DESCRIPTION OF THE TASK:
The records that follow are to be repeated exactly, with the pictures removed.

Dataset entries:
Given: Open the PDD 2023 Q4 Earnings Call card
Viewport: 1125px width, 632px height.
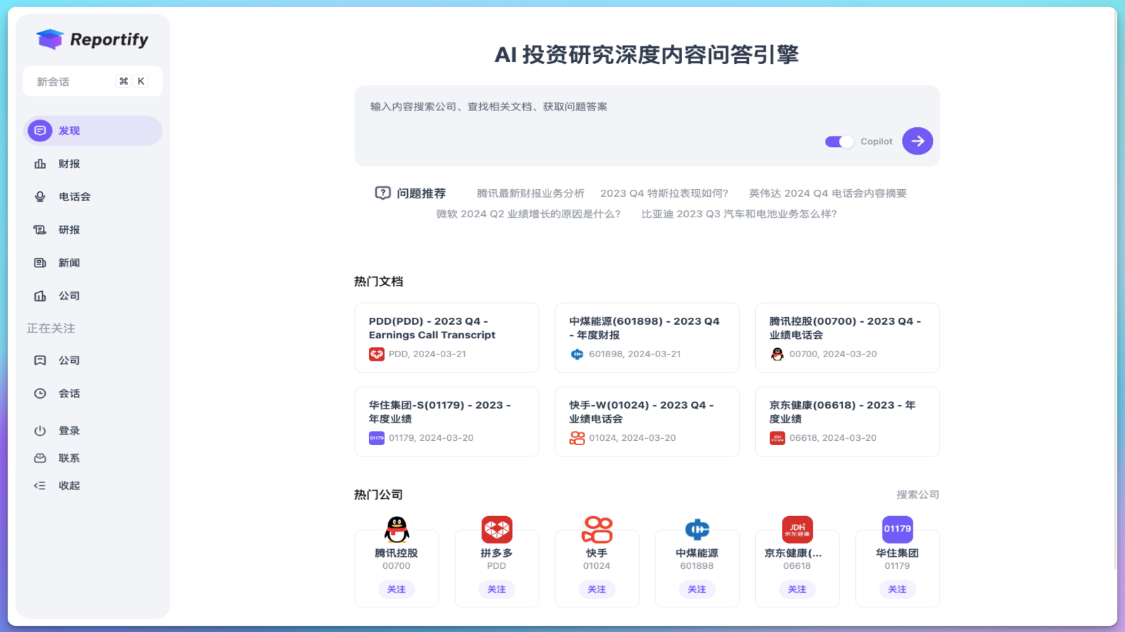Looking at the screenshot, I should pyautogui.click(x=447, y=337).
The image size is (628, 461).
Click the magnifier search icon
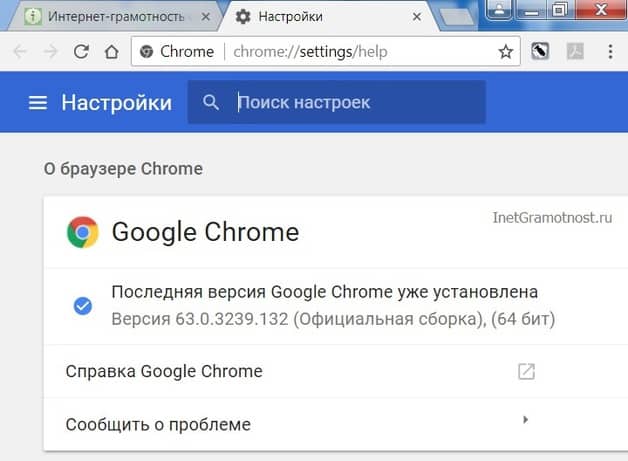point(211,103)
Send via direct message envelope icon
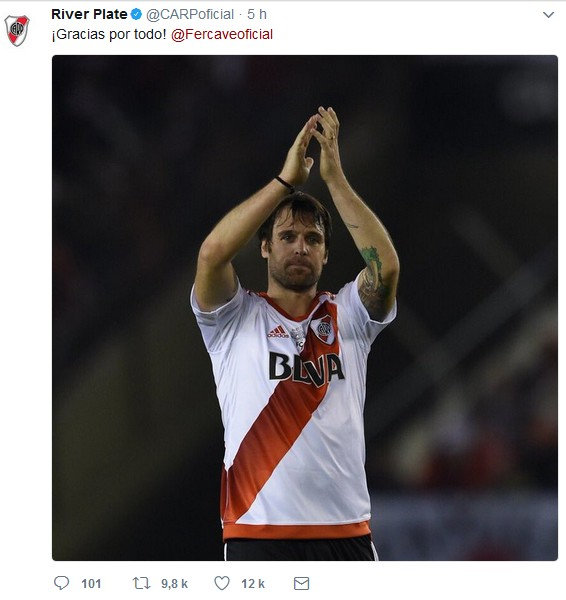566x600 pixels. (301, 583)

RESPONSE AREA:
Given: Open the PDD 2023 Q4 Earnings Call card
Viewport: 1125px width, 632px height.
Looking at the screenshot, I should pyautogui.click(x=447, y=337).
The image size is (628, 461).
Click the magnifier search icon
point(211,103)
Send via direct message envelope icon
566x600 pixels. (301, 583)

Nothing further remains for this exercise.